#### YOUR TASK:
Copy the lines of the material below, unchanged, from the line holding "1067x670 pixels." through the line holding "tap(1552, 812)", both included.

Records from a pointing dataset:
•••••

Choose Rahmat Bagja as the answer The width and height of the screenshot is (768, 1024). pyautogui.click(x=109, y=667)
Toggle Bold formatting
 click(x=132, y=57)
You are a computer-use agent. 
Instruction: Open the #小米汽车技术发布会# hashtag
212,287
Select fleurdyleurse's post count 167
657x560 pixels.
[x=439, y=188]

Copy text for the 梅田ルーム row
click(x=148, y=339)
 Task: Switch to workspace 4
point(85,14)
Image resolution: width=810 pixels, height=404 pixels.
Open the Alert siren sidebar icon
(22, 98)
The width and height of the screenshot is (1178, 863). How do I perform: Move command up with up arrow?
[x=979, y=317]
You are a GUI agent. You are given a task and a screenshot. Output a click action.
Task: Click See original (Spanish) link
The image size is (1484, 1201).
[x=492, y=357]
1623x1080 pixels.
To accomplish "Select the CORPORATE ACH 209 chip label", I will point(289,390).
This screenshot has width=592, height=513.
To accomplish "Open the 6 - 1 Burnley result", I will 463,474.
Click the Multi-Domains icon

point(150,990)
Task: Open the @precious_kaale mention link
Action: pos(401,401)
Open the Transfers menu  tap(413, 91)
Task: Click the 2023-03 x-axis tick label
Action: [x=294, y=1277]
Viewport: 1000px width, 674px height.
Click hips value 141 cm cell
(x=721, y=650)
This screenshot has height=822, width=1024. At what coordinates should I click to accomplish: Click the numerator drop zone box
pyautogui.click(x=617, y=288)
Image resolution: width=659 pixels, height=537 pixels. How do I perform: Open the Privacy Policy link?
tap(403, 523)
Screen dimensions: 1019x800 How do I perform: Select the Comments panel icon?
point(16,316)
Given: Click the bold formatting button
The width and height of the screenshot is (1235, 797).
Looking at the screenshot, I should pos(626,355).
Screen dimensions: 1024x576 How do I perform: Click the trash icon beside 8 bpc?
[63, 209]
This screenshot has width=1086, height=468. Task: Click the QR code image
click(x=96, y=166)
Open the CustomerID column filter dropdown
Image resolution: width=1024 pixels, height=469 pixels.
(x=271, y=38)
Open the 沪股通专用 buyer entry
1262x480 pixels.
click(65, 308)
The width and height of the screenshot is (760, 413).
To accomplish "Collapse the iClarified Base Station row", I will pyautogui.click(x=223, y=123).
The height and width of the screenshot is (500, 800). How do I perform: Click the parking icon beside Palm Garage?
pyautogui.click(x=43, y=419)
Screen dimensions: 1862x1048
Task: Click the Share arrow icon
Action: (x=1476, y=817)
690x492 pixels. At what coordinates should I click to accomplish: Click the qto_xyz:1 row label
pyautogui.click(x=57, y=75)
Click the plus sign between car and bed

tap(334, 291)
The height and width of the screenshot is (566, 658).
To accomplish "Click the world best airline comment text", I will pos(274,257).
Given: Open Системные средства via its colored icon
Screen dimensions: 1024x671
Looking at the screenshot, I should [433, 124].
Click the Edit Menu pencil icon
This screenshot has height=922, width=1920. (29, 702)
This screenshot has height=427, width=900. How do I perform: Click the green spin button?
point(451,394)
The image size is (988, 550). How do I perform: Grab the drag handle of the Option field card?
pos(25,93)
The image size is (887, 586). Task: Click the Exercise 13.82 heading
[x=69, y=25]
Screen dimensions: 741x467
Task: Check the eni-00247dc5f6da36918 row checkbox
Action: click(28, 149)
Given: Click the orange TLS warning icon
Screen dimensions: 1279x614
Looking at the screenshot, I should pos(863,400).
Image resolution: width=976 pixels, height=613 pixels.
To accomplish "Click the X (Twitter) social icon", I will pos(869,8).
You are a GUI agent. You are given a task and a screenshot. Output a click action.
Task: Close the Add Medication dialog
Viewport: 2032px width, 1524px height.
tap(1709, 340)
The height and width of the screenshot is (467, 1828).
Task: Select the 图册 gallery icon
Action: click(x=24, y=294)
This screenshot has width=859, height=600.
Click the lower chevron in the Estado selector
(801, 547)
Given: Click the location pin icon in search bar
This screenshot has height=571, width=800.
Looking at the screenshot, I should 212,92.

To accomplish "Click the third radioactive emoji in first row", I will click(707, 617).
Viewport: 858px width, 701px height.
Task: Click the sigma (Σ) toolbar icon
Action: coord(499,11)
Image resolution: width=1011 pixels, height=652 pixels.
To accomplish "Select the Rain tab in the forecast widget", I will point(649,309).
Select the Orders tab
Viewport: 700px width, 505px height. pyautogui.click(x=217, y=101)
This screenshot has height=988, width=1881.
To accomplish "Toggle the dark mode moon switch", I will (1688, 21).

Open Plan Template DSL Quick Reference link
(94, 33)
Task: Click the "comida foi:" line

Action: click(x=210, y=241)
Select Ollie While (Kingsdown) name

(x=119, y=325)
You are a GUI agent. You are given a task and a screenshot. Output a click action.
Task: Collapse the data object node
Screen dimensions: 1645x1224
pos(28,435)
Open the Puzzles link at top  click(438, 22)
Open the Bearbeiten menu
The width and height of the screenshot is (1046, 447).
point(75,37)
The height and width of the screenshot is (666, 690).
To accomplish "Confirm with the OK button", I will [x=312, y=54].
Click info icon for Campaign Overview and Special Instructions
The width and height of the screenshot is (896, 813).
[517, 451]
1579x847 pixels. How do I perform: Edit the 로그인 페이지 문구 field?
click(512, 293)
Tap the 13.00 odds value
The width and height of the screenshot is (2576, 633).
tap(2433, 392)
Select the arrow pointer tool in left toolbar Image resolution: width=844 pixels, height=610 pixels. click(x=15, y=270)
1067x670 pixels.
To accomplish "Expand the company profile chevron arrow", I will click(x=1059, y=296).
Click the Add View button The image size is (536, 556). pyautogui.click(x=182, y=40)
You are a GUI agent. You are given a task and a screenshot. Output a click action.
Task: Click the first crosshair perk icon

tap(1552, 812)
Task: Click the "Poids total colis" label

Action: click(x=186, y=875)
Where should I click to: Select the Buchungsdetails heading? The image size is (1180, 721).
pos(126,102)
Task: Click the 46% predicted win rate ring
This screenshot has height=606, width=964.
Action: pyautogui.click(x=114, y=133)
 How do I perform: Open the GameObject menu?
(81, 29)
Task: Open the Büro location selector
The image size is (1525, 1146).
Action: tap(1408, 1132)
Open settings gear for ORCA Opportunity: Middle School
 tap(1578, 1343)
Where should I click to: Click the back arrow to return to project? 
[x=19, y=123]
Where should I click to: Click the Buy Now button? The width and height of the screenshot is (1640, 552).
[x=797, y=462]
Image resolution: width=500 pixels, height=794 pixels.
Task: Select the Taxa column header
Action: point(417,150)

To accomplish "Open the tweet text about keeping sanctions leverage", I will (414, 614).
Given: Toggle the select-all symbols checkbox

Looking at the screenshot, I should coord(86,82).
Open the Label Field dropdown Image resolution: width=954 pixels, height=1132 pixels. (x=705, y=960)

•••••

#### SOLUTION TO THE PROBLEM:
1067x670 pixels.
To accomplish "Expand the company profile chevron arrow", I will click(x=1059, y=296).
Click the Add View button The image size is (536, 556). pyautogui.click(x=182, y=40)
You are a GUI agent. You are given a task and a screenshot. Output a click action.
Task: Click the first crosshair perk icon

tap(1552, 812)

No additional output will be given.